:: VOCI FORNITE
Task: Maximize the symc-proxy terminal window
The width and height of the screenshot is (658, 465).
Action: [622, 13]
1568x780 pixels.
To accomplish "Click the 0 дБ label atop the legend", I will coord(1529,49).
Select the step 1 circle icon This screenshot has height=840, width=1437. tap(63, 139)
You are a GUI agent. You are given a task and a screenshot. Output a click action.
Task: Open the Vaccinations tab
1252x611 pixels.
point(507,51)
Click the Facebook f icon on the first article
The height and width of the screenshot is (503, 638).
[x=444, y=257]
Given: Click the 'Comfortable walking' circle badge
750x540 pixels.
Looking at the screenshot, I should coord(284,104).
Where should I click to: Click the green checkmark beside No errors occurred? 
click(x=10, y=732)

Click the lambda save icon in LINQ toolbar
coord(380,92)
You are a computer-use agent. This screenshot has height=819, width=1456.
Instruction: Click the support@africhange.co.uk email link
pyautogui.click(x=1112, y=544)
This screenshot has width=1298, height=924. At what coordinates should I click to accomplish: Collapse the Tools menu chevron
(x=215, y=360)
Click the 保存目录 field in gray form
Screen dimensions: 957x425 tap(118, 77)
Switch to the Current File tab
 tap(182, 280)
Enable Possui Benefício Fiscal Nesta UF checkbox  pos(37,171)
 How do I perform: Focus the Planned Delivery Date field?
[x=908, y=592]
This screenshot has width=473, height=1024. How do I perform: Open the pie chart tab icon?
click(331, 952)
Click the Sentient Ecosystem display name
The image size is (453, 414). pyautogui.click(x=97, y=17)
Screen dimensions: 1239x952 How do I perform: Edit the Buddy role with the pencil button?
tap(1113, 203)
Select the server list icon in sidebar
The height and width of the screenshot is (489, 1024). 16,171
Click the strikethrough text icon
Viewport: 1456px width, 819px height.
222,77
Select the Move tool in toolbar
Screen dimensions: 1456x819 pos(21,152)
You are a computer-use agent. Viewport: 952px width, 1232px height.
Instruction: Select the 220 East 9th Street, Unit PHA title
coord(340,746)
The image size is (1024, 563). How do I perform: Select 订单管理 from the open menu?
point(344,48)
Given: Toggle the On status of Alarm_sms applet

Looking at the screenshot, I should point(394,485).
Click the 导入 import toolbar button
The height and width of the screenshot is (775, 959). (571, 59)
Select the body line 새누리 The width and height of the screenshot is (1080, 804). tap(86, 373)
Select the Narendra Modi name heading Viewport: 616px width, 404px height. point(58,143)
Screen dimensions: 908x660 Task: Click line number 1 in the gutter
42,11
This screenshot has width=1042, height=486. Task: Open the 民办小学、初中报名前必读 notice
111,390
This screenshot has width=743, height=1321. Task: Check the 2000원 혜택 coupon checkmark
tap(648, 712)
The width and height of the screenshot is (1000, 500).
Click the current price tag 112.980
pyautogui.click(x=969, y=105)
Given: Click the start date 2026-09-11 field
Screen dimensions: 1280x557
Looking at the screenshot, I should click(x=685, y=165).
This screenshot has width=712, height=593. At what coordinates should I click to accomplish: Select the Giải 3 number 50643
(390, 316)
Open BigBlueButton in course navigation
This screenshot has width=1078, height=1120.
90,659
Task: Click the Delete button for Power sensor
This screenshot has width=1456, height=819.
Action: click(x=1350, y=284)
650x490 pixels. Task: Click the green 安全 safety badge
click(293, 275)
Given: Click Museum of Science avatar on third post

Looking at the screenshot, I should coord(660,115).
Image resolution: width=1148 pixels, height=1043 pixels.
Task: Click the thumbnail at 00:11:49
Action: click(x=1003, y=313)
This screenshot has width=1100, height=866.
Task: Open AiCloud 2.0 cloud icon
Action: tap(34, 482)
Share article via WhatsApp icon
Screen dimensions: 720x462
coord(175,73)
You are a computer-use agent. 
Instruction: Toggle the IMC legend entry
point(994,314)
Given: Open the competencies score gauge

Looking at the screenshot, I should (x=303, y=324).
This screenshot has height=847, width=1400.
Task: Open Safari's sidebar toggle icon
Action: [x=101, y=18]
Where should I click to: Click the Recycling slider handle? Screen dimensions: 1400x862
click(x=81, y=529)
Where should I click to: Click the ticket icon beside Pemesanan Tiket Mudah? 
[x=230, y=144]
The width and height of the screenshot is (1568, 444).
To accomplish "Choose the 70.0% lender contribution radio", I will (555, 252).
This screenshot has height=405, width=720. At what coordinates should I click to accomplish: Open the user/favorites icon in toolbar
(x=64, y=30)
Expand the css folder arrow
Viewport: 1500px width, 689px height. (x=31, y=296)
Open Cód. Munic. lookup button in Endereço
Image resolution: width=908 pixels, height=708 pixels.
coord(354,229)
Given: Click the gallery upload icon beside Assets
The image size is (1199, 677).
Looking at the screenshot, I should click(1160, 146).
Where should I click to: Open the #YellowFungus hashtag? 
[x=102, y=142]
::::
**ISTRUZIONI DEL COMPITO:** Riscrivi le righe dalla riga che contiene "Select the step" fino alla riga che contiene "point(507,51)", entrambe incluse, sostituendo "Vaccinations" con "Immunizations". Tutto il resto deve rimanere invariato.

**RISPOSTA SCRITTA:**
Select the step 1 circle icon This screenshot has height=840, width=1437. tap(63, 139)
You are a GUI agent. You are given a task and a screenshot. Output a click action.
Task: Open the Immunizations tab
1252x611 pixels.
point(507,51)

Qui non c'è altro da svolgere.